Nothing is permanent and as per economists in the long run we are all dead. That we should well know, yet we keep on planning and working with a different future in mind. However, this impermanency is also a philosophy and a process with a different speed.
Our awareness of this ‘unsustainability’ does not mean that we should stop all our work and wait by the wayside awaiting the demise that is certain – extinction by karma! No, it is all about how we behave responsibly with complete awareness of ourselves as well as others to follow us.
The present man on planet, however, has expedited the rate of decay while all the time thinking that what we are actually doing is the opposite. We even freeze our bodies expecting science to find a way to bring back life and await such mechanisms to emerge. This is the practice of cryonics. It is certainly an excellent business to the service provider and some say those who do not have enough money to preserve the full body have to do with only important parts!
We believe that we can create urban forests and that they are equivalent to forests elsewhere. We fail to understand the rich diversity that exists in places such as Sinharaja
Staying in shape
Some consume too much food and take care of the subsequent shape issues by different invasive processes such as liposuction and make amends for their overconsumption by allowing the fat taken out to be processed into biscuits and then shipping them into less-fortunate communities in Africa.

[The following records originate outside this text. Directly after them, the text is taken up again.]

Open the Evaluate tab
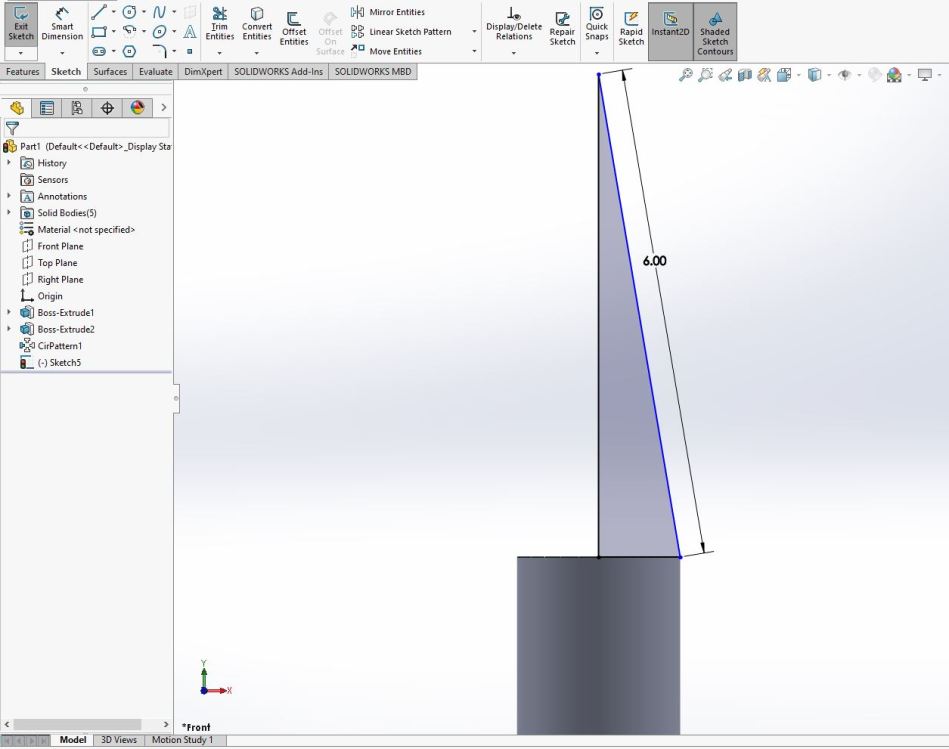Viewport: 949px width, 749px height. click(155, 72)
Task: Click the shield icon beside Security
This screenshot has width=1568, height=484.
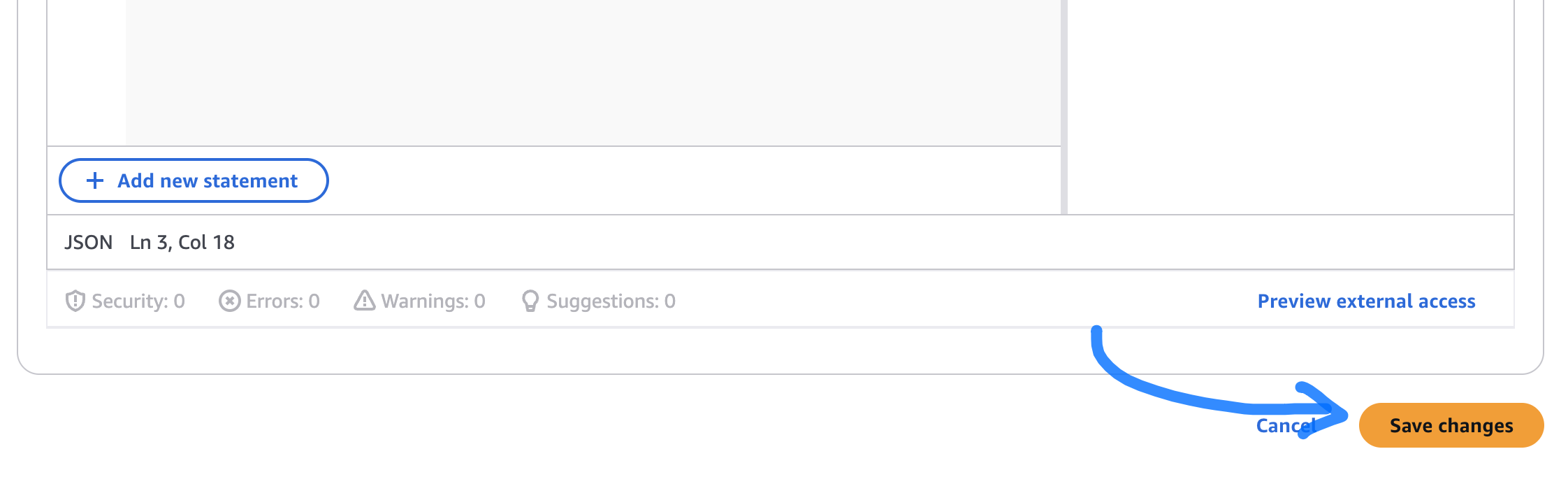Action: click(75, 301)
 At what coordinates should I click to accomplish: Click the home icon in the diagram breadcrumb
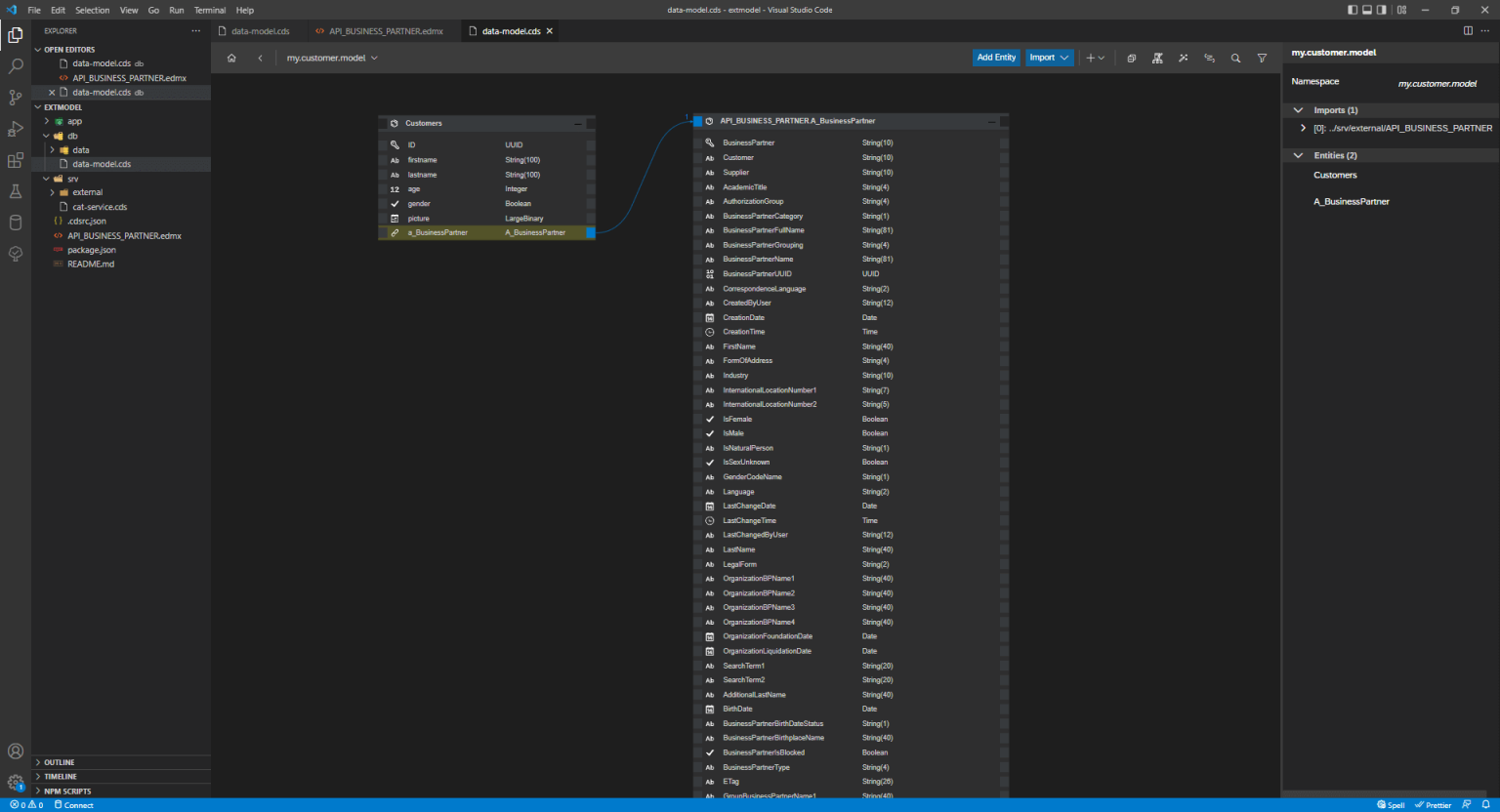pos(230,58)

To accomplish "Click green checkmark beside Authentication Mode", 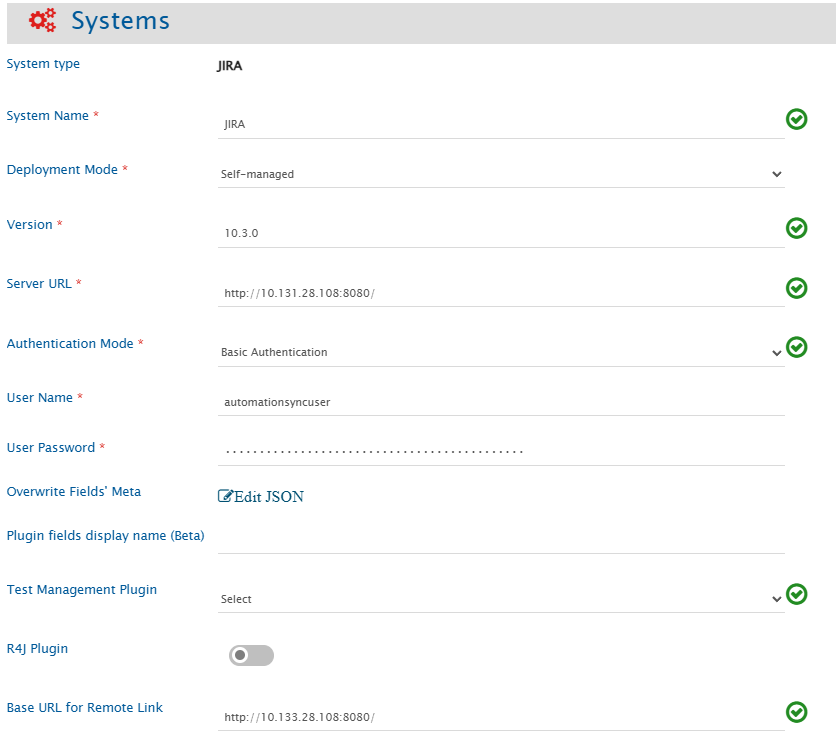I will 796,347.
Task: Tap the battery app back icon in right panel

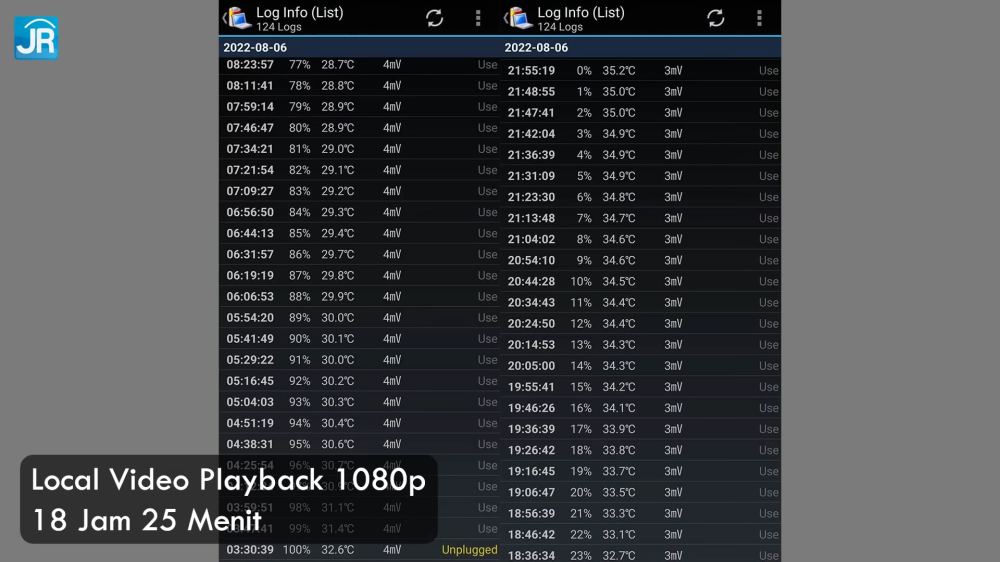Action: 518,18
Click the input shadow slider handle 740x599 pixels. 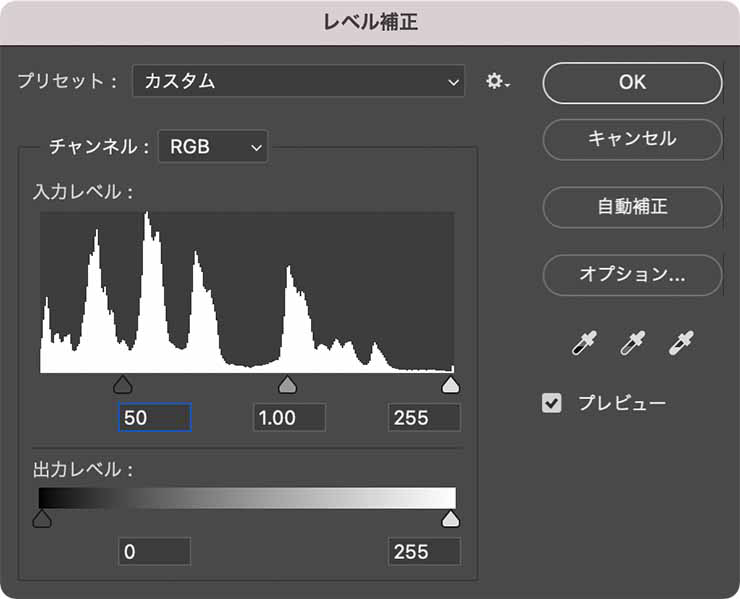[x=122, y=385]
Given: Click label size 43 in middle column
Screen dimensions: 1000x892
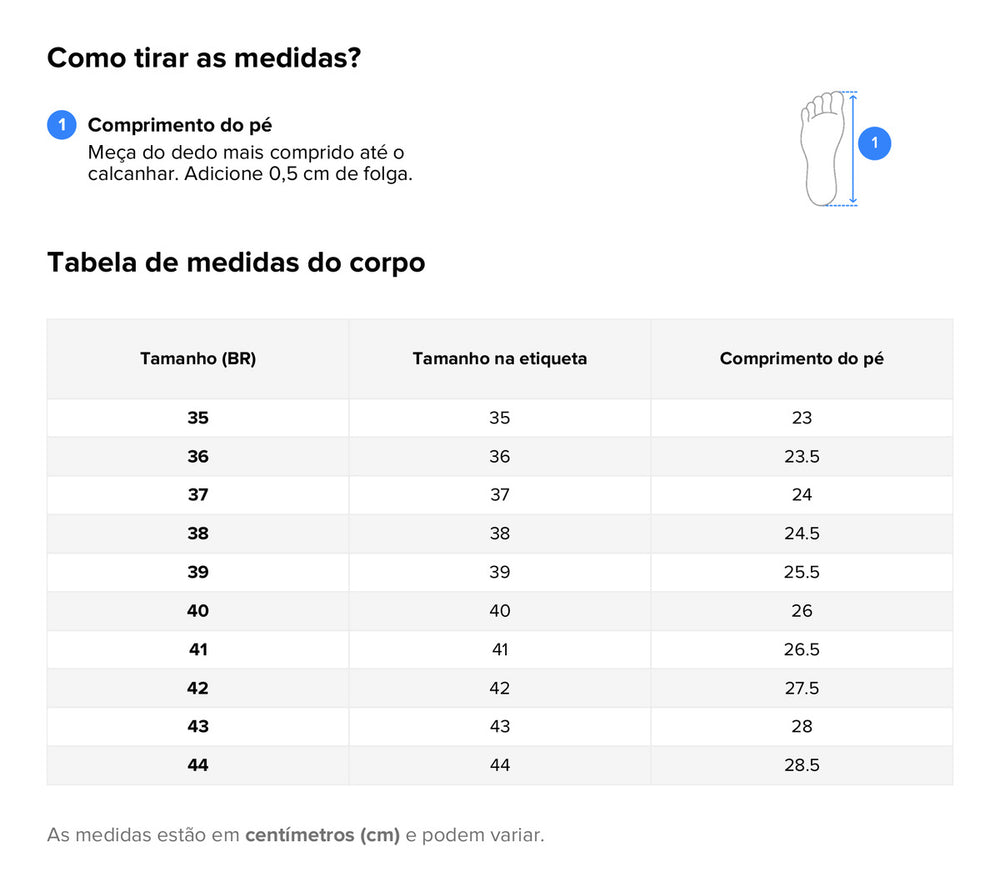Looking at the screenshot, I should coord(500,726).
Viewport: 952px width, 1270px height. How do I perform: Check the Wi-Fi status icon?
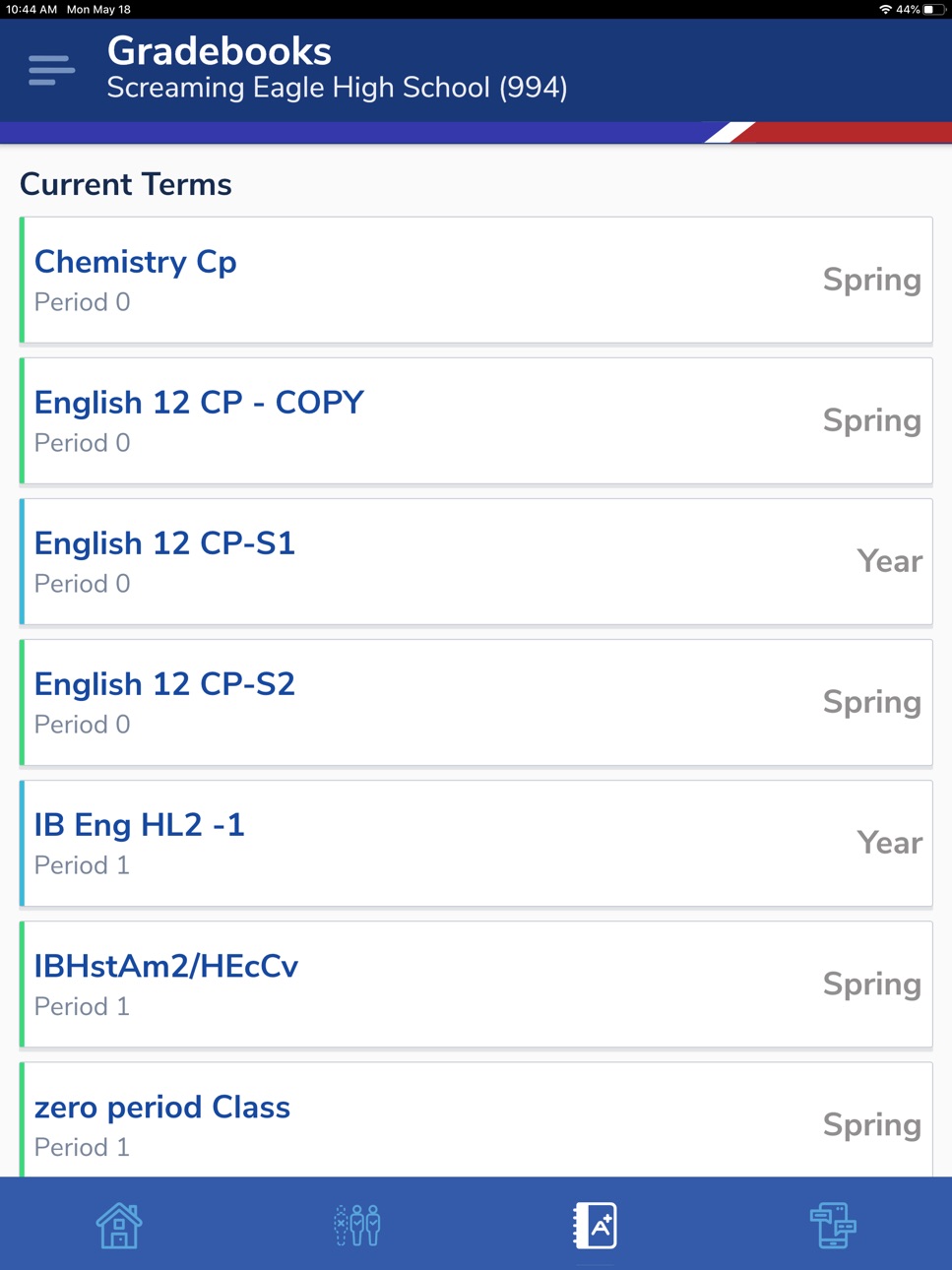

Yes, this practice has been reported and as a way of fat recycling! An environmentally friendly way of staying in shape in someone’s opinion. This information should be some news for some of the beauty parlours mushrooming in our city also as they flush the contents taken out into the sewer system and into the ocean.
It is certainly not easy to change directions, as the new ways and means constantly introduced by advances in technology as well as results consequently produced are certainly quite exciting and enticing.
Some of the big businesses aligned to competitive sports when analysed in a lifecycle fashion may reveal that they are really counterproductive exercises. Yet we crave for some of these high-speed thrills and you really would be a spoilsport if you keep finding issues with such events. To the majority it is quite hard to see something wrong with such events at a glance.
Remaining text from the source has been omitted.